== Exercise brief ==
Your answer should be one number: the count of lines in the data below that include "left".
== Given data ==
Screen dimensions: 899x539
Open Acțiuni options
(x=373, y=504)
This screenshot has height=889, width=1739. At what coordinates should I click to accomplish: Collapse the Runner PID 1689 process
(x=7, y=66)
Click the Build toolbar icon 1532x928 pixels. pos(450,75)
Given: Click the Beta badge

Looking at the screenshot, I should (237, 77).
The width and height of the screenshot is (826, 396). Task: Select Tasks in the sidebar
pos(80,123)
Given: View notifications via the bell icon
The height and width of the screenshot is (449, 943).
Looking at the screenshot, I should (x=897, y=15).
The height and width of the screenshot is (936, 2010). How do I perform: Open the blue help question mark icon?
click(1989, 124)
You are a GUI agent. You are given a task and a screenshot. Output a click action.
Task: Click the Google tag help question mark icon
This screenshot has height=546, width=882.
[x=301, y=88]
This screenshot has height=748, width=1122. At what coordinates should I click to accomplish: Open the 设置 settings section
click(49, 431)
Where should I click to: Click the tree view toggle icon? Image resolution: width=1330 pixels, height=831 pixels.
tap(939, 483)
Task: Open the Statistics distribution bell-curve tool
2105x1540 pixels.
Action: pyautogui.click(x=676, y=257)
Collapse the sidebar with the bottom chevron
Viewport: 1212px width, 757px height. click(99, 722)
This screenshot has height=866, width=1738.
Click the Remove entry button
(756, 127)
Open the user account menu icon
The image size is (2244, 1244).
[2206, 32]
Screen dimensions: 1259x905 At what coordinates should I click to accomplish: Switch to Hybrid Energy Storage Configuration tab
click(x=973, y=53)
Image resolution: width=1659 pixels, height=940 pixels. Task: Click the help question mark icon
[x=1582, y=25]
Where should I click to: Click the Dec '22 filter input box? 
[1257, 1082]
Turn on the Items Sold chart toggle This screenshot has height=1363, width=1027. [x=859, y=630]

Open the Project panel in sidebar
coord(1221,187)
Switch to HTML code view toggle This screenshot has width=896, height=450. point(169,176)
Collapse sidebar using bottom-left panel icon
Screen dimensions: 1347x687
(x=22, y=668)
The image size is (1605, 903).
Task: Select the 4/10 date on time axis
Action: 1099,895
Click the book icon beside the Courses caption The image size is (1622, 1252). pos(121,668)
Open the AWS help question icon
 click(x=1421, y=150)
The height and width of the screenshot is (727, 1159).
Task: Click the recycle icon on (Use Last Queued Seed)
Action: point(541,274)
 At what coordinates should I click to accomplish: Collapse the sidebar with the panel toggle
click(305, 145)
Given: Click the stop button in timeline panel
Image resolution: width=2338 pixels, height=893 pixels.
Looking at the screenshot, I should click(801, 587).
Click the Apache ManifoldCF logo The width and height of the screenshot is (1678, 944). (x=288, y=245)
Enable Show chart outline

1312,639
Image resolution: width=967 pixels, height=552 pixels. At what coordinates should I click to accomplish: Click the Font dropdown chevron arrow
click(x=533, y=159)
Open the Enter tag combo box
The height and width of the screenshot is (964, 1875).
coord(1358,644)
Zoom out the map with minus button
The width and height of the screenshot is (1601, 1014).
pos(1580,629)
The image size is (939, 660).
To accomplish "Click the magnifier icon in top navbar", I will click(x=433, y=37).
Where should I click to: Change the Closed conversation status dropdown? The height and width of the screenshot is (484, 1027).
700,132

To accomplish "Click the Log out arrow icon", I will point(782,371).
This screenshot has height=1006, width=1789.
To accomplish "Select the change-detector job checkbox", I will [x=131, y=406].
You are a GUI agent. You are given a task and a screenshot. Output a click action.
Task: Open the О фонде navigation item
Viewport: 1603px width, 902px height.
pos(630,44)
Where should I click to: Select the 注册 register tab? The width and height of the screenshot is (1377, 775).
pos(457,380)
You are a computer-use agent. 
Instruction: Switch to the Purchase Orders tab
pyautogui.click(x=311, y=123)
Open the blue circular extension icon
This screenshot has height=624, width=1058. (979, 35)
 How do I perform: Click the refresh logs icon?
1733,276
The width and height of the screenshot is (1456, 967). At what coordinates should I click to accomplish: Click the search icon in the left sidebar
===
== Task result ==
2